La economía mejorará, los beneficios serán mayores para todos y viviremos en un mejor país, éstas y más linduras ha prometido Donald Trump y su equipo económico-financiero, pero la necia y terca realidad muestra lo que enfrentan millones de estadounidenses que sufren cada vez que van al supermercado.
Algunos de los comercios minoristas más importantes, como Walmart y Home Depot, han publicado sus resultados financieros en las últimas semanas informando a los inversores en Wall Street sobre cómo han respondido ellos y sus clientes a la ola de aranceles aprobados por el presidente Trump.
¿La conclusión? Los costos derivados de las tarifas están aumentando para los comercios minoristas que se han mostrado creativos para evitar subidas generalizadas de los precios.
Los directamente afectados, como siempre, los consumidores.
El gasto de los consumidores se ha mantenido fuerte hasta ahora, y el impacto del aumento de los aranceles no ha sido tan grave como temían algunas empresas en primavera, esto en mucho por el trabajo de muchos los ejecutivos del sector minorista que se han mostrado cautelosos con sus pedidos, inventarios y ofertas en piso, con la intención de que las alzas sean lo menos agresivas.
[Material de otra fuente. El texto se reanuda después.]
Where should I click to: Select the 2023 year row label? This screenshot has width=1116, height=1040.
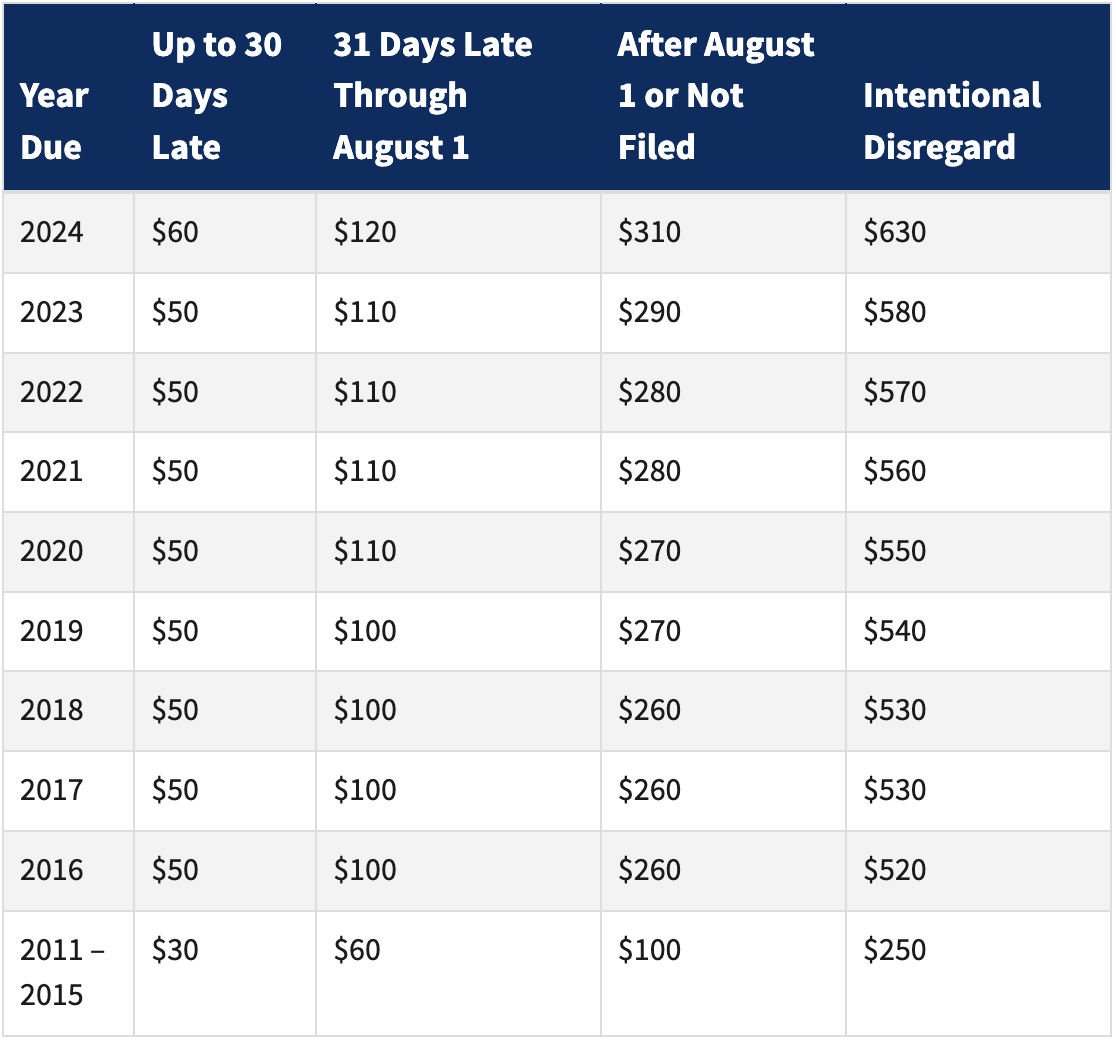click(52, 312)

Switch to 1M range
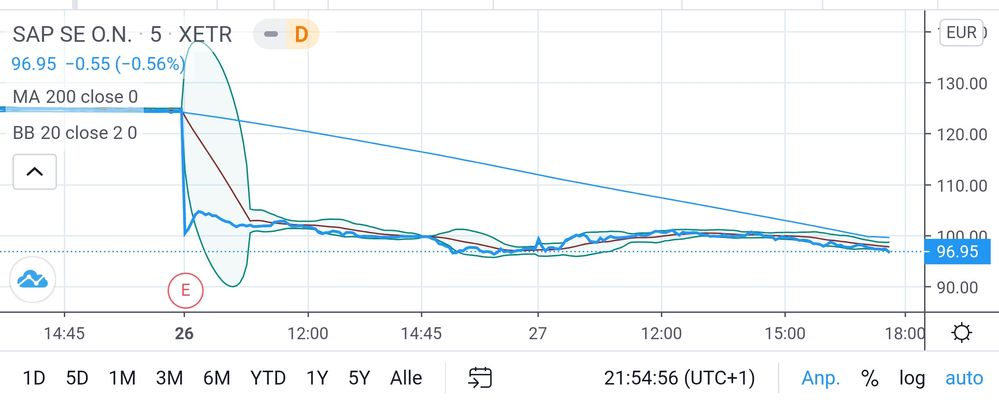pyautogui.click(x=122, y=378)
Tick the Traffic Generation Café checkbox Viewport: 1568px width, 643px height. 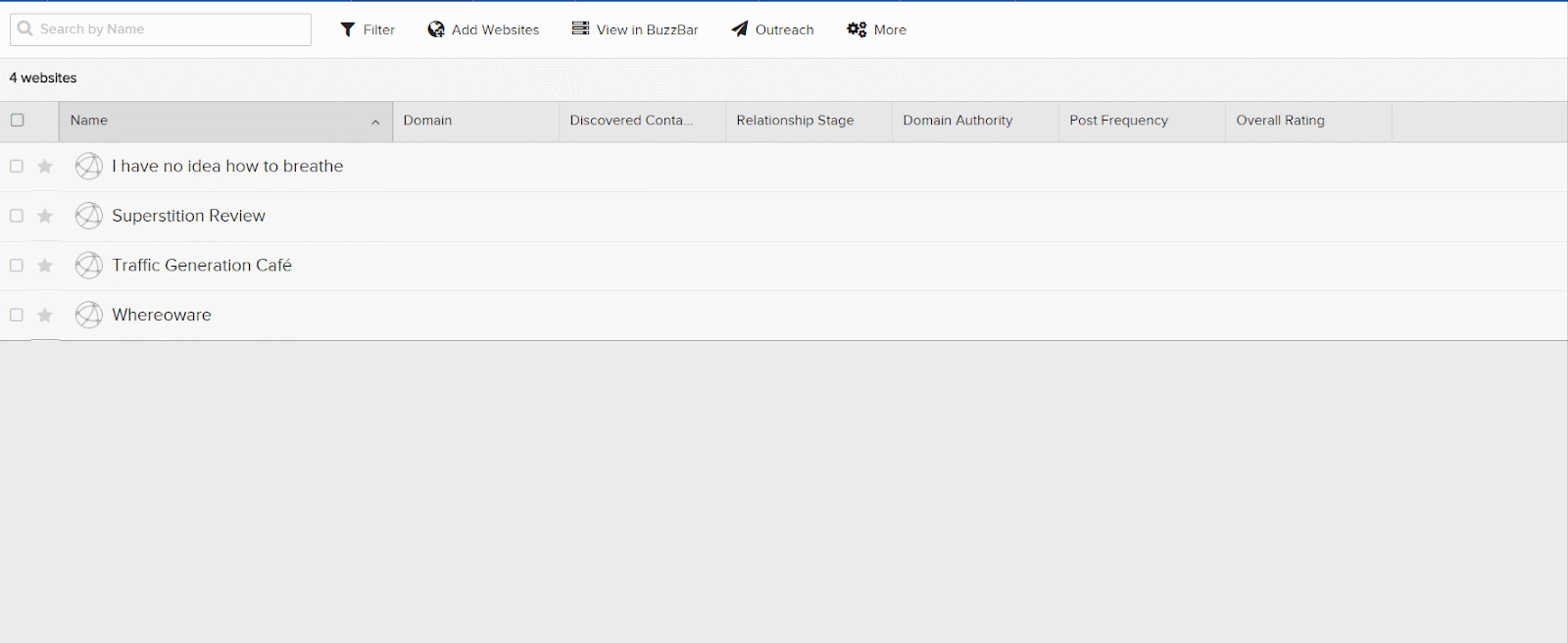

A mediados de la semana pasada, John David Raine, director financiero de Walmart, dio una amplia entrevista a la cadena de televisión CNBC en la que explicó que las alzas de precios en verano no fueron tan impactantes debido a las ofertas y promociones que se fueron administrando para mantener al mayor número de clientes posibles.
Incluso mencionó que los fabricantes, los productores y empresarios han participado en una estrategia conjunta para elevar lo menos posible los precios de sus diversos productos.
La televisora destacó a lo largo del día una idea central expresada por Rainey…” “sin duda hay áreas en las que hemos absorbido por completo el impacto del aumento de los aranceles”, pero también las hay en las que hemos tenido que trasladar parte de esos costos buscando mantener los precios lo más bajos posible”.
Sin duda que la iniciativa privada y el gobierno están trabajando en favor del consumidor, pero la pregunta es ¿hasta cuándo seguirán?
Un gran número de consumidores han tenido que variar sus hábitos de compra al volverse más selectivos y buscar alternativas para cubrir sus necesidades, de ahí el aumento de productos similares o marcas genéricas que ofrecen precios más bajos.
Walmart, por ejemplo, reporta que las ventas de artículos de marca propia, que suelen ser más baratos que otras, se mantuvieron prácticamente estables además señalan que los clientes optan por envases más pequeños con precios más accesibles.
Como una constante podemos ver que menores ganancias parece ser lo de hoy para las partes que participan en el cambiante mundo comercial.